BLOCO DE TEXTO

Os dois Solaris

Podemos, então, começar por recordar que "Solaris", de Tarkovsky, foi encarado, à época, como a resposta da URSS a "2001: Odisseia no Espaço" de Kubrick. É verdade que nos finais da década de 60 e princípios da de 70 (período da guerra fria e da corrida ao espaço) ocorria uma desenfreada competição entre os EUA e a antiga URSS em todas áreas - política, científica, económica, militar e artística. Até é provável que Tarkovski tenha visto o filme de Kubrick antes de realizar "Solaris", quando aquele foi exibido no Festival de Cinema de Moscovo, em 1969, e convém referir que ambas as obras abordam a temática de viagens interespaciais que culminam com uma epifania de natureza filosófica e religiosa, através do encontro com uma transcendente forma de inteligência alienígena. Mas as semelhanças terminam por aqui.

A obra de Kubrick assume um carácter mais épico, descrevendo a evolução do homem no Universo, sendo também formalmente dominada por um tom hermético e clínico, enquanto o filme de Tarkovsky tem um tom mais intimista, ao centrar-se primordialmente na problemática da natureza e realidade da psicologia humana - o espaço sideral é visto não como uma entidade insondável, mas como extensão do planeta Terra (como sempre em Tarkovski a natureza está omnipresente).

as duas versões.

"Solaris" (em ambas as versões) começa por ser a história de um psicólogo astronauta, Chris Kelvin, que, ao ser enviado a uma estação espacial abandonada, na órbita do planeta Solaris, a fim de prestar auxílio ao que resta de uma tripulação ensandecida, descobre que o planeta tem o condão de materializar em forma humana as memórias dos visitantes da estação, incluindo a memória da sua falecida esposa, Rheya. Em Tarkovski, esta premissa é pretexto para o cineasta explorar os seus temas, como a importância da fé e a relatividade do humano face a uma abstracta entidade superior que tudo determina.

Embora não esteja ao nível das suas melhores obras, continua a ser o filme mais popular de Tarkovski e tem algumas das mais assombrosas sequências da sua filmografia (o inolvidável plano final, em que a câmara descreve, através de efeitos especiais, um trajecto picado, ascendendo desde o solo até às nuvens, ou da terra ao céu, para nos revelar o derradeiro destino de Chris Kelvin).

ENUNCIADO 1
Enumere todas as áreas em que, segundo o texto sobre os dois Solaris, decorria a competição entre os EUA e a antiga URSS.
ENUNCIADO 2
Reproduza fielmente o trecho do texto sobre os dois Solaris que começa em "Embora não esteja" e termina em "de Chris Kelvin).".
ENUNCIADO 3
Prossiga o texto sobre os dois Solaris a partir da última frase apresentada.
O material apresentado a seguir constitui um conjunto independente do texto.

SEGMENTO DE DADOS
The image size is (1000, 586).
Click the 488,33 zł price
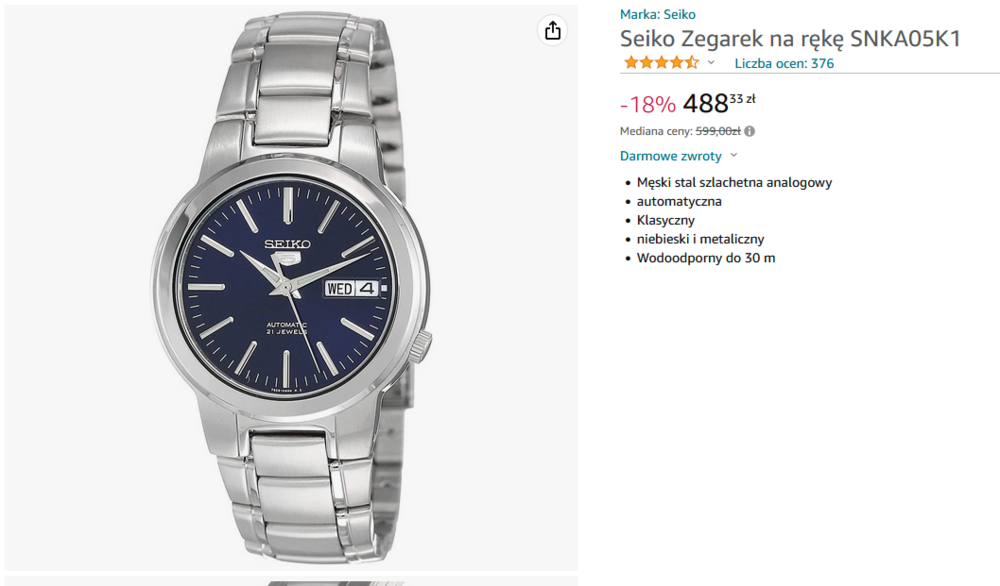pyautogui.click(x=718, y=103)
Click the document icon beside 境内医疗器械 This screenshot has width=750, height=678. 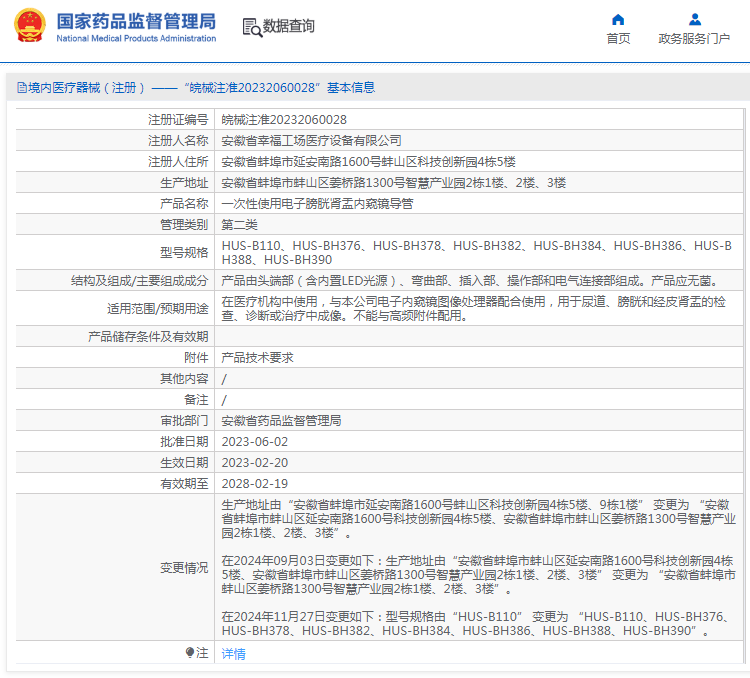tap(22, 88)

RESPOSTA ESCRITA 1
Política, científica, económica, militar e artística.

RESPOSTA ESCRITA 2
Embora não esteja ao nível das suas melhores obras, continua a ser o filme mais popular de Tarkovski e tem algumas das mais assombrosas sequências da sua filmografia (o inolvidável plano final, em que a câmara descreve, através de efeitos especiais, um trajecto picado, ascendendo desde o solo até às nuvens, ou da terra ao céu, para nos revelar o derradeiro destino de Chris Kelvin).

RESPOSTA ESCRITA 3
A versão de Soderbergh é mais uma reinvenção do que um "remake" do filme de Tarkovski. Aliás, o próprio Soderbergh referiu em entrevistas que lhe interessava menos o "Solaris" de Tarkovski do que o romance de Lem. Nessa reinvenção, o impenetrável misticismo poético de Tarkovski cede, através até de um processo de compressão narrativa (este "Solaris" dura 90 minutos, em contraponto com os 160 da versão de Tarkovski), perante o romance entre Chris Kelvin (Clooney) e a esposa, Rheya (McElhone), amor assombrado na órbita de um insondável planeta, coberto por um oceano de memórias e emoções de todos os que foram bafejados pelos seus ventos e a ele ficaram aprisionados.

A nível plástico, estamos perante um objecto que quer fazer uma síntese do cinema moderno de ficção científica. Quando questionaram Soderbergh sobre os filmes que lhe tinham inspirado, respondeu: "Vi todos os filmes de Tarkovski. Todos os de Kubrick, assim como os de Antonioni. Em seguida, reescrevi o guião vezes sem conta, que passou por muitos passos até, finalmente, chegar à versão definitiva."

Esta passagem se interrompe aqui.